DESCRIPTION OF THE TASK
Only one part of the listing is needed: the lines from the one with "Where should I click to: Click" through the last line, copied exactly and free of pictures.

SOURCE DATA
----

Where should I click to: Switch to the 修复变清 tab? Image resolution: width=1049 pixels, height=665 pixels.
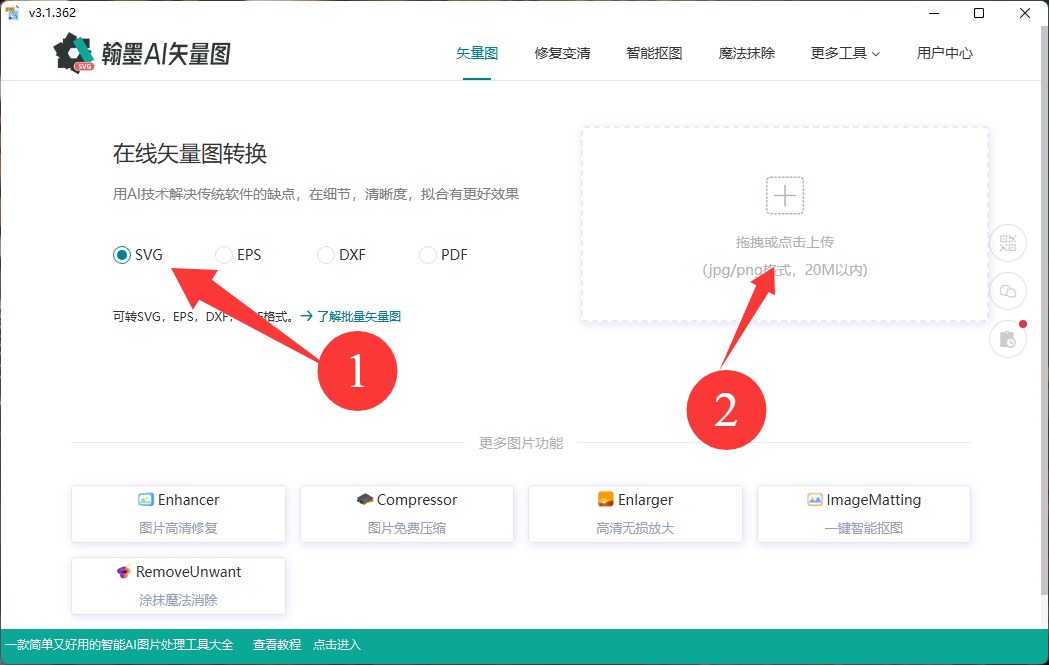click(x=562, y=53)
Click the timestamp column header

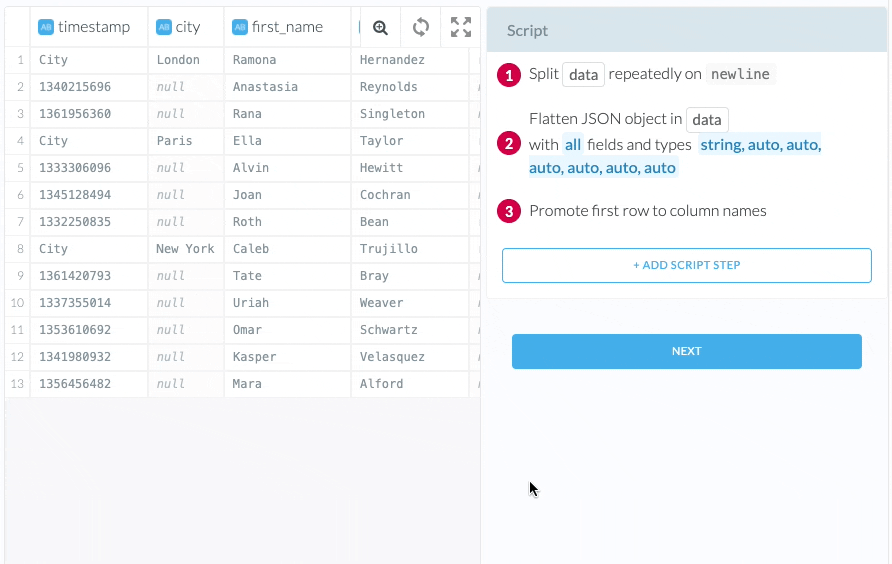click(93, 27)
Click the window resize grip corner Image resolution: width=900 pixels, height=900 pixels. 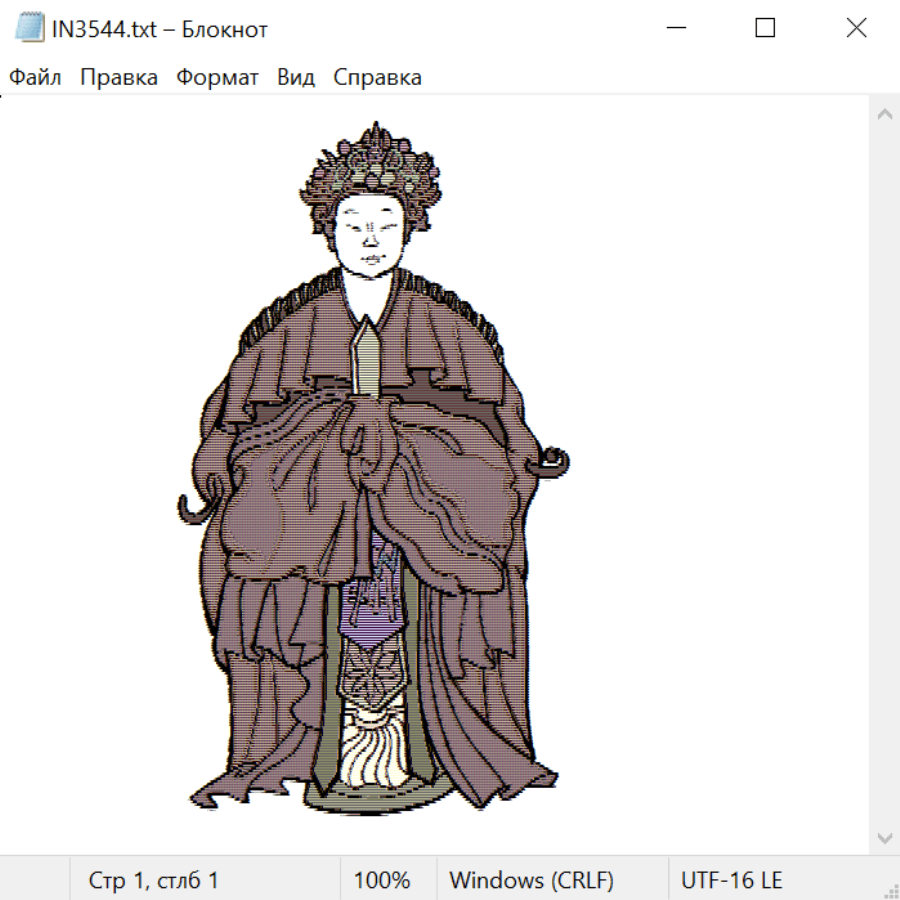point(891,891)
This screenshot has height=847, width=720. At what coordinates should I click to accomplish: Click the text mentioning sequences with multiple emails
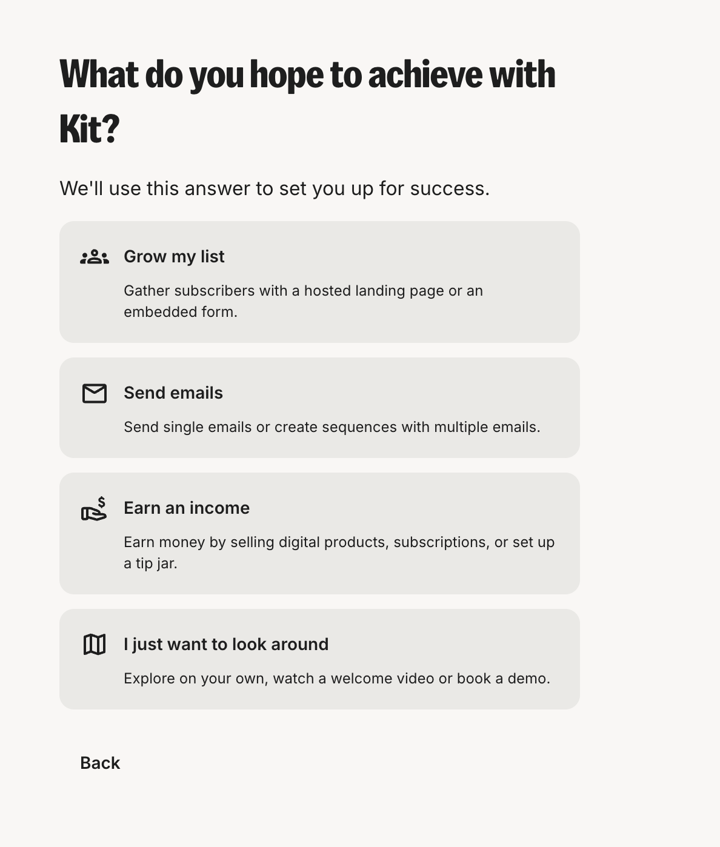click(334, 427)
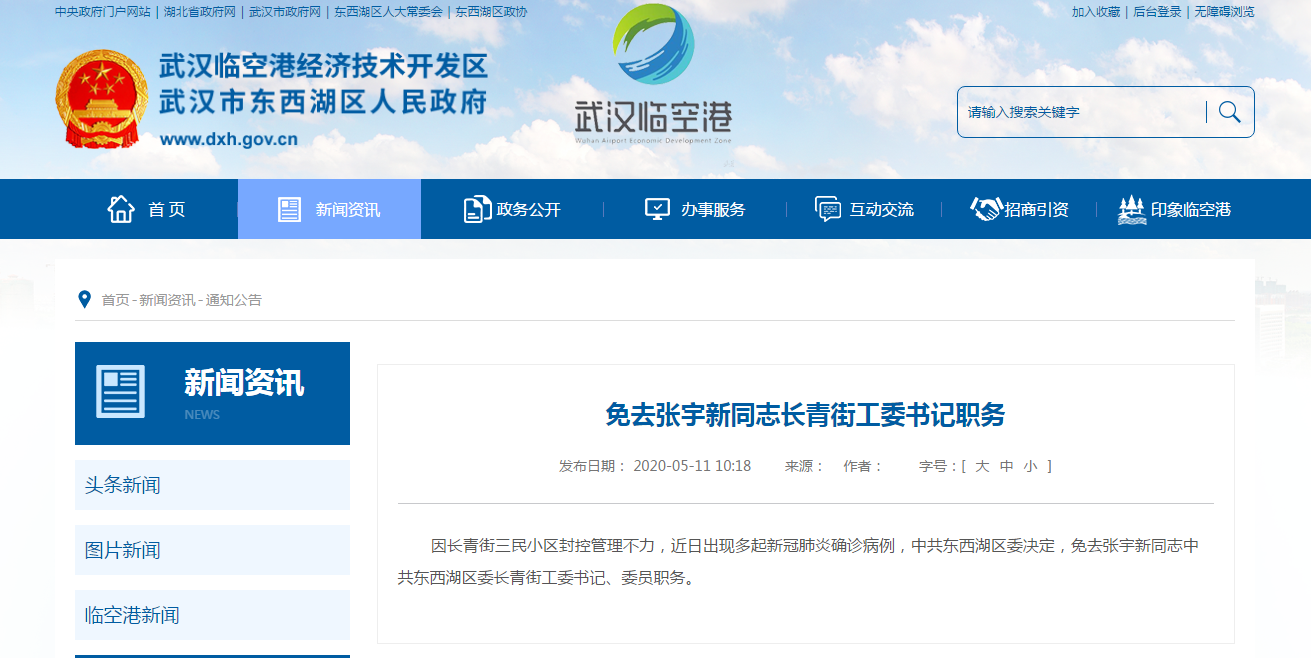
Task: Click the newspaper icon beside 新闻资讯 in navbar
Action: 289,209
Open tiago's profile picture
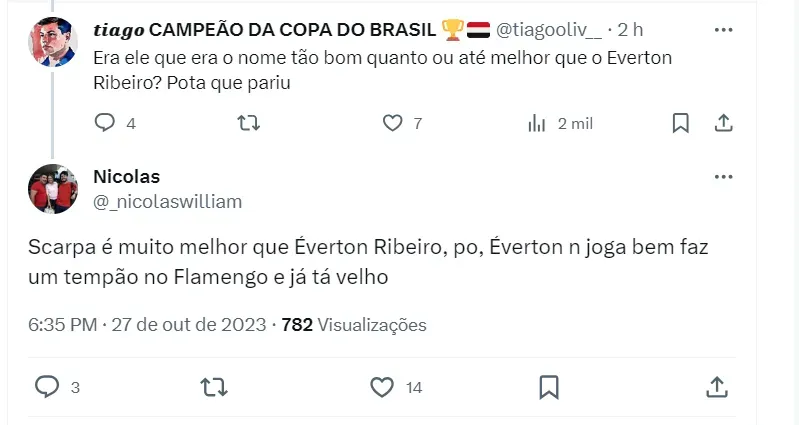Image resolution: width=799 pixels, height=425 pixels. click(x=54, y=40)
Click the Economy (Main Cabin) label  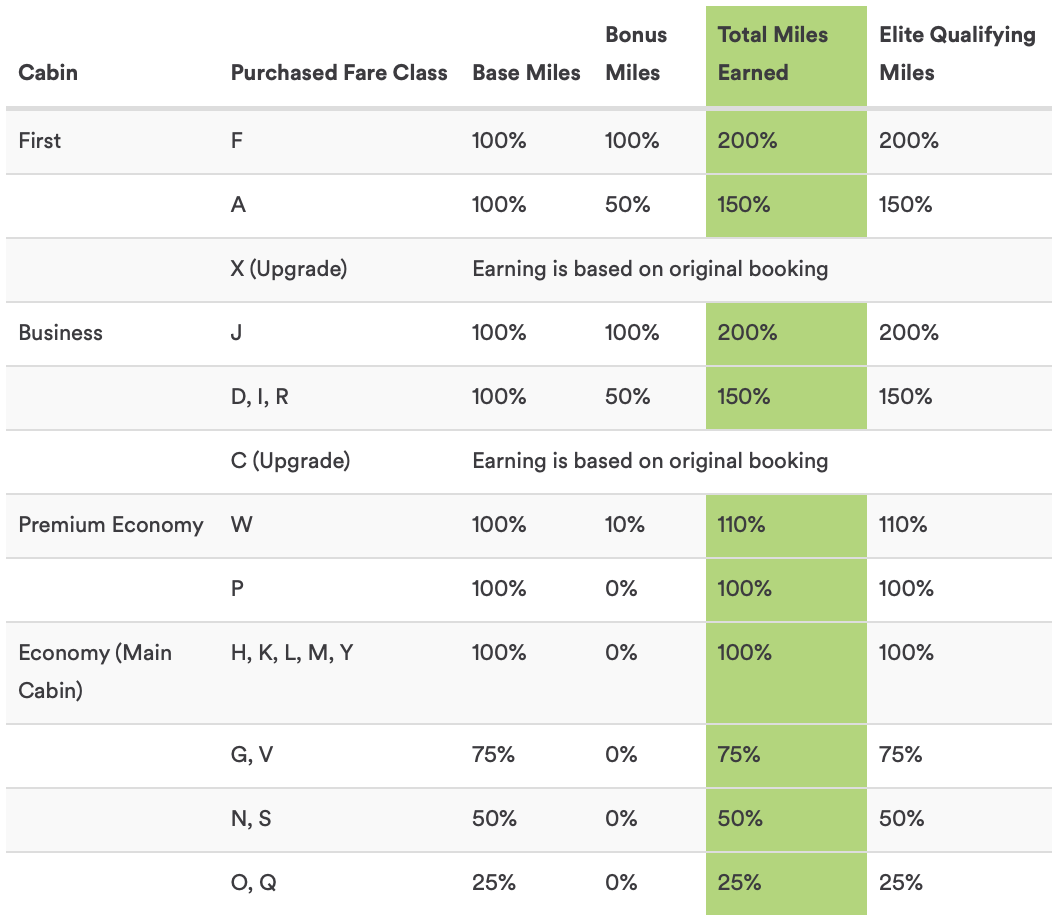[95, 671]
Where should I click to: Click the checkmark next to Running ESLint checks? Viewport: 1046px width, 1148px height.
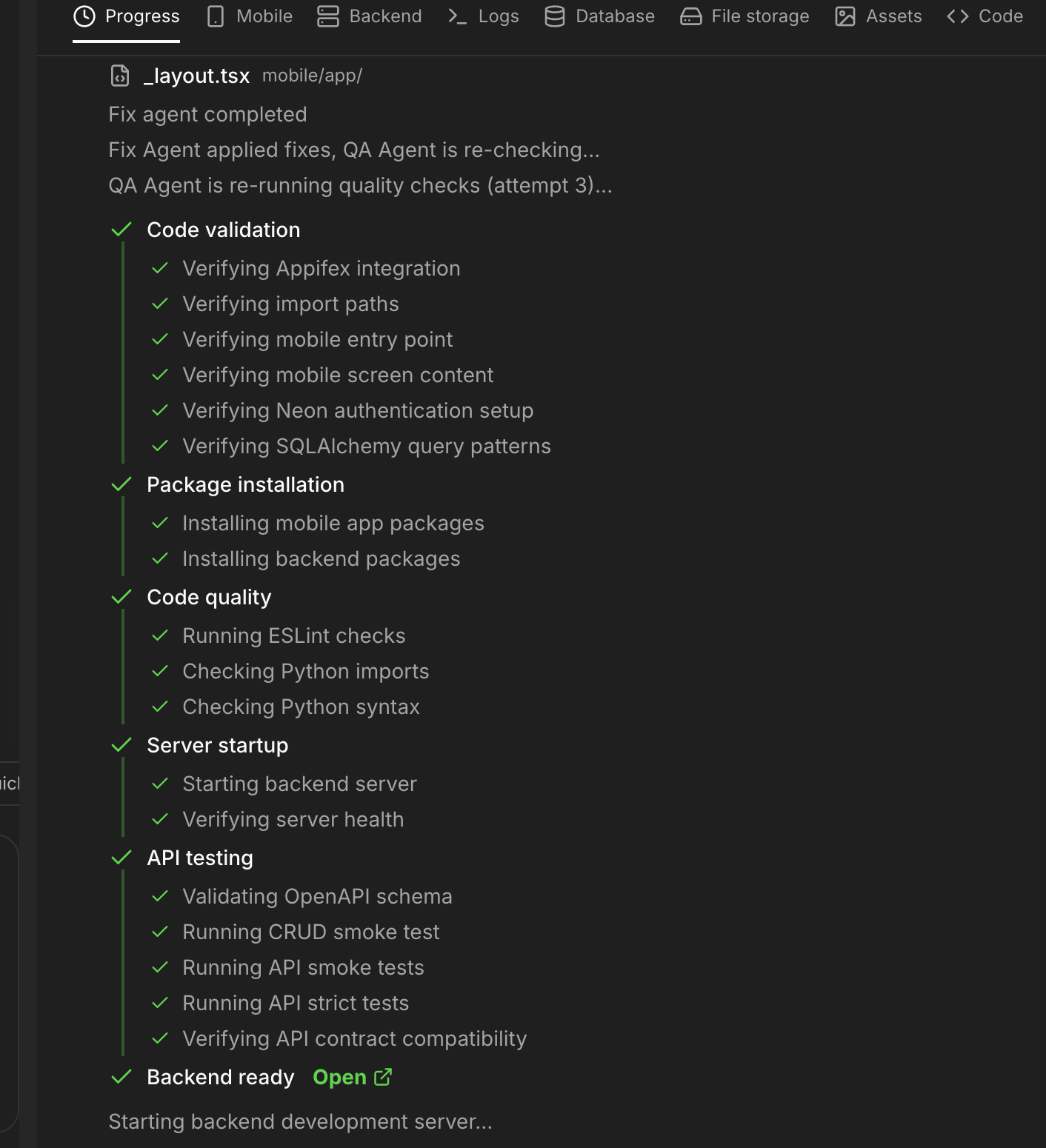160,635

----

TASK RESPONSE
Where should I click to: Click the checkmark next to Running ESLint checks? Viewport: 1046px width, 1148px height.
160,635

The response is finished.